[[ Data in this exercise, beginning ]]
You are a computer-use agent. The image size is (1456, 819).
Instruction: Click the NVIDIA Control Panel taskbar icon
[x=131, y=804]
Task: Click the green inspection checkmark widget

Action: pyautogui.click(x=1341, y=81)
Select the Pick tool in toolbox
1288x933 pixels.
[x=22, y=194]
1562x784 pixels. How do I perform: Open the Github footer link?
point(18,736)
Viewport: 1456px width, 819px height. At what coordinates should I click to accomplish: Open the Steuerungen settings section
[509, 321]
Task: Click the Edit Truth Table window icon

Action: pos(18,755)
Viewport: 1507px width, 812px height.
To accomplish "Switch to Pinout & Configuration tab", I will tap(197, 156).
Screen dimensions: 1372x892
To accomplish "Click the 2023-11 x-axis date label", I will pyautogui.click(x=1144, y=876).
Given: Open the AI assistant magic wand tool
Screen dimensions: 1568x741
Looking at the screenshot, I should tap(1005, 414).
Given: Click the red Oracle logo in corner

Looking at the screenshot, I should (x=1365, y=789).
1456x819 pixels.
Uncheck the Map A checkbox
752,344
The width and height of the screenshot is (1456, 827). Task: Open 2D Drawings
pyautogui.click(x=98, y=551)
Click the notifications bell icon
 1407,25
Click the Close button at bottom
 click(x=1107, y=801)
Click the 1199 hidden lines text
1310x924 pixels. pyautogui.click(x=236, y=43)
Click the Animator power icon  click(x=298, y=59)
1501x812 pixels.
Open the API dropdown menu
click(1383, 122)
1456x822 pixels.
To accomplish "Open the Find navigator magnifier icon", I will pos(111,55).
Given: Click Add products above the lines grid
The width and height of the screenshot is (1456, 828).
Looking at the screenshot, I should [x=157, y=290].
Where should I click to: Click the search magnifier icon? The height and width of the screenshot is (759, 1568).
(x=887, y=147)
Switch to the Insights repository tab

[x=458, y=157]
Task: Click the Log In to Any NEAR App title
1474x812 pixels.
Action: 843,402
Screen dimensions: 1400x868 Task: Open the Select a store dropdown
[[ Data in this exercise, end ]]
=== The task ===
Filter by the word "will": copy every line of the data that holds it.

=== The completed task ===
To accomplish "Switch to Pinout & Configuration tab", I will tap(197, 156).
To accomplish "Click the 2023-11 x-axis date label", I will pyautogui.click(x=1144, y=876).
To accomplish "Open the Find navigator magnifier icon", I will pos(111,55).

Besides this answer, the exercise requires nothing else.